- [TASK MATERIAL]:
#####

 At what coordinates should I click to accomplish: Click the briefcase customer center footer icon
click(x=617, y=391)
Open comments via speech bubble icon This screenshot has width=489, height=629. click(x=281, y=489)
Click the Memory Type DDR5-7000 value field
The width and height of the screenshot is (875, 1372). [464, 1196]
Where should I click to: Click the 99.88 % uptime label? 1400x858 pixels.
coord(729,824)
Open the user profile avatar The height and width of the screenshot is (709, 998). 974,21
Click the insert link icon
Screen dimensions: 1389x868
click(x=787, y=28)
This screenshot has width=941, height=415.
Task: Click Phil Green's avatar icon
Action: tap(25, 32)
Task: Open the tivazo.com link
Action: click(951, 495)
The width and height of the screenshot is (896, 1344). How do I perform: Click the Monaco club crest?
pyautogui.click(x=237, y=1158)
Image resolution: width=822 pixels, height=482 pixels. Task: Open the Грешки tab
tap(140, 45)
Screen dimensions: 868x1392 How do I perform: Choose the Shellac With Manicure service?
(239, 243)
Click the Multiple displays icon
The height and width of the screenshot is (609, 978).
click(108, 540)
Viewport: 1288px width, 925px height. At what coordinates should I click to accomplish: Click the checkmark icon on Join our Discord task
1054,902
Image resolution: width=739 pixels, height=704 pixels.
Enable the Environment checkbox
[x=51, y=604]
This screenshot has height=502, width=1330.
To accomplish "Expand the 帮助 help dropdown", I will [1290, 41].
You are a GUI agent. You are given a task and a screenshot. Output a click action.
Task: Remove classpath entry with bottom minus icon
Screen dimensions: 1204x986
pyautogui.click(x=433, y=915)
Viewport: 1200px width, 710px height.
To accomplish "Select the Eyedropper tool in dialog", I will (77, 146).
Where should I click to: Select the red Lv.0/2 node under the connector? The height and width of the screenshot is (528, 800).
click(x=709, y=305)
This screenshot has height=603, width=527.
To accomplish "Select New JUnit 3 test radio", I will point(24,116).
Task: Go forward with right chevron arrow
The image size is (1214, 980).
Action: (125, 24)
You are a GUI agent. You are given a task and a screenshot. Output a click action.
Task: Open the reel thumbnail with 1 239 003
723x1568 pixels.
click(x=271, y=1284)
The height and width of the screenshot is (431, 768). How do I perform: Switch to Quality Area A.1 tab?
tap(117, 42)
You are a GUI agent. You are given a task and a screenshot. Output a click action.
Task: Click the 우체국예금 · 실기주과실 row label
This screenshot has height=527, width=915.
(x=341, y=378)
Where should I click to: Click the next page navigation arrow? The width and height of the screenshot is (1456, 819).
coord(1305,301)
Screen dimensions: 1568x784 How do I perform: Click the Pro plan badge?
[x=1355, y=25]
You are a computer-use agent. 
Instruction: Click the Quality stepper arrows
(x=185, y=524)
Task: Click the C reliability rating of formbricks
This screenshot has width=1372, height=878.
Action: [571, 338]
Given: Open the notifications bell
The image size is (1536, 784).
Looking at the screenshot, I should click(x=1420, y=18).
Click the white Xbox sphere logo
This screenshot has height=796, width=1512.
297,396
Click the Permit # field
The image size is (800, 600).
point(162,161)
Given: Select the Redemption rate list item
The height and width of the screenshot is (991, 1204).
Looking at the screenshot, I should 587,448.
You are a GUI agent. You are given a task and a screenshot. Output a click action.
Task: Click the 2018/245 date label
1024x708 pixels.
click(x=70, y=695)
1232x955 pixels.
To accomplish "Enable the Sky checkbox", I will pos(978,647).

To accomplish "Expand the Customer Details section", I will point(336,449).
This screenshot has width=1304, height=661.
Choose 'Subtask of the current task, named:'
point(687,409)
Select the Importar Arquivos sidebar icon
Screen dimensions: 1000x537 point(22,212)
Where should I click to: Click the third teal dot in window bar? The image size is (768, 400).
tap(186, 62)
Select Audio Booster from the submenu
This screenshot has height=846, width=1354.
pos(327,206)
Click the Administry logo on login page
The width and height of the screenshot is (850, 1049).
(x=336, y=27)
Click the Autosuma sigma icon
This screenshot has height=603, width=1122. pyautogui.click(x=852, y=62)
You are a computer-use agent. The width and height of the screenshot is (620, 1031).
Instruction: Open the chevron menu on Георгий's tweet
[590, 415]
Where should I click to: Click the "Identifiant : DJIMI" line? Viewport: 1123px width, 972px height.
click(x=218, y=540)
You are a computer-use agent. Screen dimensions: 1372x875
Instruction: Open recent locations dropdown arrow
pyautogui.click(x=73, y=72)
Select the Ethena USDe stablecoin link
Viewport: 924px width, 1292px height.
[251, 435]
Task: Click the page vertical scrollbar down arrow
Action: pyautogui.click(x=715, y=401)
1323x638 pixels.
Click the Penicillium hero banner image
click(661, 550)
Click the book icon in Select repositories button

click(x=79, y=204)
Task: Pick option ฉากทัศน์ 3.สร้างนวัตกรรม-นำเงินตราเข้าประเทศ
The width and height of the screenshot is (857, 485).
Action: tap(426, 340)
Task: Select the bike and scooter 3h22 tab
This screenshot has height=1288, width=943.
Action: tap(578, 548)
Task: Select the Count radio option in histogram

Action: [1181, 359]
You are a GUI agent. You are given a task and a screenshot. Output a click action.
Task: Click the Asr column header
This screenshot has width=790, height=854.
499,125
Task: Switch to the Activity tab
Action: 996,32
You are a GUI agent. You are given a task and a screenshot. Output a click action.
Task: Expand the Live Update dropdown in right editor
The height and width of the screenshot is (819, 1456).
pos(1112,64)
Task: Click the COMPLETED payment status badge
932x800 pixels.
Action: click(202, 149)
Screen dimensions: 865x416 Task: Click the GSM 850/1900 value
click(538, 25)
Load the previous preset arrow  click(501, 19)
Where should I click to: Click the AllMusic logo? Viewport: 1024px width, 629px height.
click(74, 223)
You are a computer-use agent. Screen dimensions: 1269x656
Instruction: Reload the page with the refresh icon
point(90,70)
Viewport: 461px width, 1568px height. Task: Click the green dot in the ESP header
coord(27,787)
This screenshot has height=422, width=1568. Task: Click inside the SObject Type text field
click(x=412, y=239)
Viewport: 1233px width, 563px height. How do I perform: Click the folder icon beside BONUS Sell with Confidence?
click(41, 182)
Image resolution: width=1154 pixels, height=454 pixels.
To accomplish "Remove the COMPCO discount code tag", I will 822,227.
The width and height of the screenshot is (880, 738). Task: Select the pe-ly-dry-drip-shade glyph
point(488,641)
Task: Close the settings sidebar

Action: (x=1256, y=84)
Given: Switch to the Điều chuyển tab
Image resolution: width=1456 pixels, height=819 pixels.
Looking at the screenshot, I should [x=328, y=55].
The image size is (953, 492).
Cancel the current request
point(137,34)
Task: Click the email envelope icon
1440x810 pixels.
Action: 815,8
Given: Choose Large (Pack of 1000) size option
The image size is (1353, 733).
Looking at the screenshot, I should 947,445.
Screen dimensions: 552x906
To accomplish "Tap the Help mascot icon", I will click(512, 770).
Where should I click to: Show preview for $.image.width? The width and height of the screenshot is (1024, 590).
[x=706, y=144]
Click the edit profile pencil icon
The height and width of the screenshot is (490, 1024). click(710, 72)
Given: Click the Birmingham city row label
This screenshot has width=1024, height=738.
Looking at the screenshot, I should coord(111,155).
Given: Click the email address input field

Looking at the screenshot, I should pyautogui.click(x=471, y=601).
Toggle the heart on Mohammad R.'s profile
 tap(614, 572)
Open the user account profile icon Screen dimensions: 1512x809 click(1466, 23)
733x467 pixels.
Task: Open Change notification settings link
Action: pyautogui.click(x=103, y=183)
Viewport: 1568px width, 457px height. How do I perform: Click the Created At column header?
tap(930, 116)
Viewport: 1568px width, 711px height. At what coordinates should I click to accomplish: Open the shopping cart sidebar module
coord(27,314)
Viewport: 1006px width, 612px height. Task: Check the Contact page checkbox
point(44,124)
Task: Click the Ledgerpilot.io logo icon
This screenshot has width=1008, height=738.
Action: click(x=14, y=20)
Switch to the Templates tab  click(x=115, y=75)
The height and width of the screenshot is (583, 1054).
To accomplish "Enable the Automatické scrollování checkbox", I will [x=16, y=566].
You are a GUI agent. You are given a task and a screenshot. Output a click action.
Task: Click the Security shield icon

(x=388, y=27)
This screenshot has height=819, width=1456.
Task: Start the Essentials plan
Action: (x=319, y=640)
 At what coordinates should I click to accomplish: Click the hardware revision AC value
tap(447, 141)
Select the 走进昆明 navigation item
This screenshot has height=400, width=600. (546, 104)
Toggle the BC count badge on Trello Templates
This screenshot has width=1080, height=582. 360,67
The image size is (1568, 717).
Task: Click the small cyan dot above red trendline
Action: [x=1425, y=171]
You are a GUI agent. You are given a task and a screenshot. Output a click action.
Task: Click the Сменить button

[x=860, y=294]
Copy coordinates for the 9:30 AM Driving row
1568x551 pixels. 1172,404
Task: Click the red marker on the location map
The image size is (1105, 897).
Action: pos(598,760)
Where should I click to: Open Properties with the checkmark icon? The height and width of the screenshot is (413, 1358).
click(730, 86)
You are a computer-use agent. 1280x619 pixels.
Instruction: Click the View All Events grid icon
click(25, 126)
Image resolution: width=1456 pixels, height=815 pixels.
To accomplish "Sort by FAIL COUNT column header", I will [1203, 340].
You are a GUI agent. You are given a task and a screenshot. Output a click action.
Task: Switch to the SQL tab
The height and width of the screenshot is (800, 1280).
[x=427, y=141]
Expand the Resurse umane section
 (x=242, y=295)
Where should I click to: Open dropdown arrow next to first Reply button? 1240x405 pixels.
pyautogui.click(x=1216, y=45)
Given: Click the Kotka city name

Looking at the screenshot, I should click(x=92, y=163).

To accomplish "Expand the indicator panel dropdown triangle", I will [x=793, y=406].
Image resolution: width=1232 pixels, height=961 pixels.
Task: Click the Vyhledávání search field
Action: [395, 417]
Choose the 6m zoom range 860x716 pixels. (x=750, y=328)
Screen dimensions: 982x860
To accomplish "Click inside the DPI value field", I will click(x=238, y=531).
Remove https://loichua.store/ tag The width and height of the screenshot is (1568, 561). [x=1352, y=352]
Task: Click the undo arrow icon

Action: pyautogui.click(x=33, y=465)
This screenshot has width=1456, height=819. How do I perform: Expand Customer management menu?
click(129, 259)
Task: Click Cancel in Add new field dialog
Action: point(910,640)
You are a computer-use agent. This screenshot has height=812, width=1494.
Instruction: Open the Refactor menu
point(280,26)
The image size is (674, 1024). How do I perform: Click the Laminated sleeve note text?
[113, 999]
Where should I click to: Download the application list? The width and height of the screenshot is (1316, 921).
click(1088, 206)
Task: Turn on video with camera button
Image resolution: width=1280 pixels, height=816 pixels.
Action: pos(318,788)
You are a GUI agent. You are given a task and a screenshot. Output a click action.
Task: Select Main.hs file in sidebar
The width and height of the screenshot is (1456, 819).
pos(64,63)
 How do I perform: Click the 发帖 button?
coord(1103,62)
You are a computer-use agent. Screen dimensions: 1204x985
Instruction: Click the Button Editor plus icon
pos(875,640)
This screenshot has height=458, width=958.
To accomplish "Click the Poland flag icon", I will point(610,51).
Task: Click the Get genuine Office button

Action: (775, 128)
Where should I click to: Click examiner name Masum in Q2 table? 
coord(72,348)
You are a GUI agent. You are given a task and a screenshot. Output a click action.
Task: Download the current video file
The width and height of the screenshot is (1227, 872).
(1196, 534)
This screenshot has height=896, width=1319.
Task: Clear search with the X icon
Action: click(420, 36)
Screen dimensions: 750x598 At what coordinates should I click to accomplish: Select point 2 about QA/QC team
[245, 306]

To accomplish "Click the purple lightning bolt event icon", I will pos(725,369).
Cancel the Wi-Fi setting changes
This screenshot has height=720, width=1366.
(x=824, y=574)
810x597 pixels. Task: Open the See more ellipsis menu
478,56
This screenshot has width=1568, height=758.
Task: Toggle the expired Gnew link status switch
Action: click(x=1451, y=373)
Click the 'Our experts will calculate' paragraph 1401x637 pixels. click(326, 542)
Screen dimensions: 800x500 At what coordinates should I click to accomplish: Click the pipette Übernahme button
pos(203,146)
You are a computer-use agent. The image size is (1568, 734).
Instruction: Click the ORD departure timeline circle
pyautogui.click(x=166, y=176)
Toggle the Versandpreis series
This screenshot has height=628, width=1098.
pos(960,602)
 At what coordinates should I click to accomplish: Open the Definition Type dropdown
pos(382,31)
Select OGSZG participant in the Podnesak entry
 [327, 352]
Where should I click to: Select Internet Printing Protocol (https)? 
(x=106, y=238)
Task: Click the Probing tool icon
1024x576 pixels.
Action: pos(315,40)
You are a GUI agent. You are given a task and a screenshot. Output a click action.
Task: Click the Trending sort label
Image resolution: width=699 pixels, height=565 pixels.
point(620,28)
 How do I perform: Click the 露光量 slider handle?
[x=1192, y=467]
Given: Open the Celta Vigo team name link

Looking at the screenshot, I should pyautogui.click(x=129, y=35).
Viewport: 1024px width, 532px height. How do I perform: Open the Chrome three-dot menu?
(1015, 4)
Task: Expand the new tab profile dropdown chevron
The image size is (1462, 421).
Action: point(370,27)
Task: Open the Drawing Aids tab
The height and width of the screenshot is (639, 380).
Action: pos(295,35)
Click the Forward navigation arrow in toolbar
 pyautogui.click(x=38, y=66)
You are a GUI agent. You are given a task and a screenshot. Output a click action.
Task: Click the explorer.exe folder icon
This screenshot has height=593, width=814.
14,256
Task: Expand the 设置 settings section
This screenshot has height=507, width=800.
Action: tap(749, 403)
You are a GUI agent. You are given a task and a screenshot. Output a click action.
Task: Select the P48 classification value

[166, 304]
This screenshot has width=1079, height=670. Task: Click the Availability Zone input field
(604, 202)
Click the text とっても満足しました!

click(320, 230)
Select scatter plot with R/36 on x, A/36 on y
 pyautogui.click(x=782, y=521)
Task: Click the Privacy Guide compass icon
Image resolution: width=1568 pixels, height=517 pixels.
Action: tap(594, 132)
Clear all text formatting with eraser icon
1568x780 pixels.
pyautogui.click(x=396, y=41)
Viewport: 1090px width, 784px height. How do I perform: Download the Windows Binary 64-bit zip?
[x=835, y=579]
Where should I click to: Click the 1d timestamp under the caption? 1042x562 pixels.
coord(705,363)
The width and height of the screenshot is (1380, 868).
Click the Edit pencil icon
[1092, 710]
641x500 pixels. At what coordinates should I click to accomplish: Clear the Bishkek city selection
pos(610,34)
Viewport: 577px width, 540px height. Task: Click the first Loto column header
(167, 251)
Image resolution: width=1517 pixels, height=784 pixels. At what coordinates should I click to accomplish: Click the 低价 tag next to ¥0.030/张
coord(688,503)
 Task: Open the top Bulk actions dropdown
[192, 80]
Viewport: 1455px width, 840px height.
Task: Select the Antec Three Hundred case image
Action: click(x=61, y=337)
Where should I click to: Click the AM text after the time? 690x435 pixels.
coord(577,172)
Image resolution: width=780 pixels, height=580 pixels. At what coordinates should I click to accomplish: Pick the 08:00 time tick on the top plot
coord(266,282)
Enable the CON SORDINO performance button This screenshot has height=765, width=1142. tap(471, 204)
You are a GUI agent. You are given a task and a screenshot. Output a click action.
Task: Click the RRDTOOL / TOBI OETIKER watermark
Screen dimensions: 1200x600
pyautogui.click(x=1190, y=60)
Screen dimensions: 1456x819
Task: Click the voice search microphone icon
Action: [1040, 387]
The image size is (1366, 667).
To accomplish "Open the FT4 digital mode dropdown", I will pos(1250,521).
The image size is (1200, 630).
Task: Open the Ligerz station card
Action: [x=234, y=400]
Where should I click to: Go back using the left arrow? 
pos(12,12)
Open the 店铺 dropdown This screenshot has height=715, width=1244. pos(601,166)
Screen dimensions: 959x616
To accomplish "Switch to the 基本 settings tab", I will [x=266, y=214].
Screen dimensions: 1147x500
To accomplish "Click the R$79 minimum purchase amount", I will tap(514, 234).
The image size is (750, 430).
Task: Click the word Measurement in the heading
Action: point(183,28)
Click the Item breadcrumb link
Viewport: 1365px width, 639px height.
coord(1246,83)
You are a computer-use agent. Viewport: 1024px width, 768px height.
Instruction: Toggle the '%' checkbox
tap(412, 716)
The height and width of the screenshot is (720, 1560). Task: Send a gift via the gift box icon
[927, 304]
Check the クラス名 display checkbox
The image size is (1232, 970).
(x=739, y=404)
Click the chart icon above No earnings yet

#####

Copy out the entries above word for word, from the line containing "The width and height of the screenshot is (896, 1344)." down to the line containing "coord(1305,301)", including both of those lines.

The width and height of the screenshot is (896, 1344). How do I perform: Click the Monaco club crest?
pyautogui.click(x=237, y=1158)
Image resolution: width=822 pixels, height=482 pixels. Task: Open the Грешки tab
tap(140, 45)
Screen dimensions: 868x1392 How do I perform: Choose the Shellac With Manicure service?
(239, 243)
Click the Multiple displays icon
The height and width of the screenshot is (609, 978).
click(108, 540)
Viewport: 1288px width, 925px height. At what coordinates should I click to accomplish: Click the checkmark icon on Join our Discord task
1054,902
Image resolution: width=739 pixels, height=704 pixels.
Enable the Environment checkbox
[x=51, y=604]
This screenshot has height=502, width=1330.
To accomplish "Expand the 帮助 help dropdown", I will [1290, 41].
You are a GUI agent. You are given a task and a screenshot. Output a click action.
Task: Remove classpath entry with bottom minus icon
Screen dimensions: 1204x986
pyautogui.click(x=433, y=915)
Viewport: 1200px width, 710px height.
To accomplish "Select the Eyedropper tool in dialog", I will (77, 146).
Where should I click to: Select the red Lv.0/2 node under the connector? The height and width of the screenshot is (528, 800).
click(x=709, y=305)
This screenshot has height=603, width=527.
To accomplish "Select New JUnit 3 test radio", I will point(24,116).
Task: Go forward with right chevron arrow
The image size is (1214, 980).
Action: (125, 24)
You are a GUI agent. You are given a task and a screenshot. Output a click action.
Task: Open the reel thumbnail with 1 239 003
723x1568 pixels.
click(x=271, y=1284)
The height and width of the screenshot is (431, 768). How do I perform: Switch to Quality Area A.1 tab?
tap(117, 42)
You are a GUI agent. You are given a task and a screenshot. Output a click action.
Task: Click the 우체국예금 · 실기주과실 row label
This screenshot has height=527, width=915.
(x=341, y=378)
Where should I click to: Click the next page navigation arrow? The width and height of the screenshot is (1456, 819).
coord(1305,301)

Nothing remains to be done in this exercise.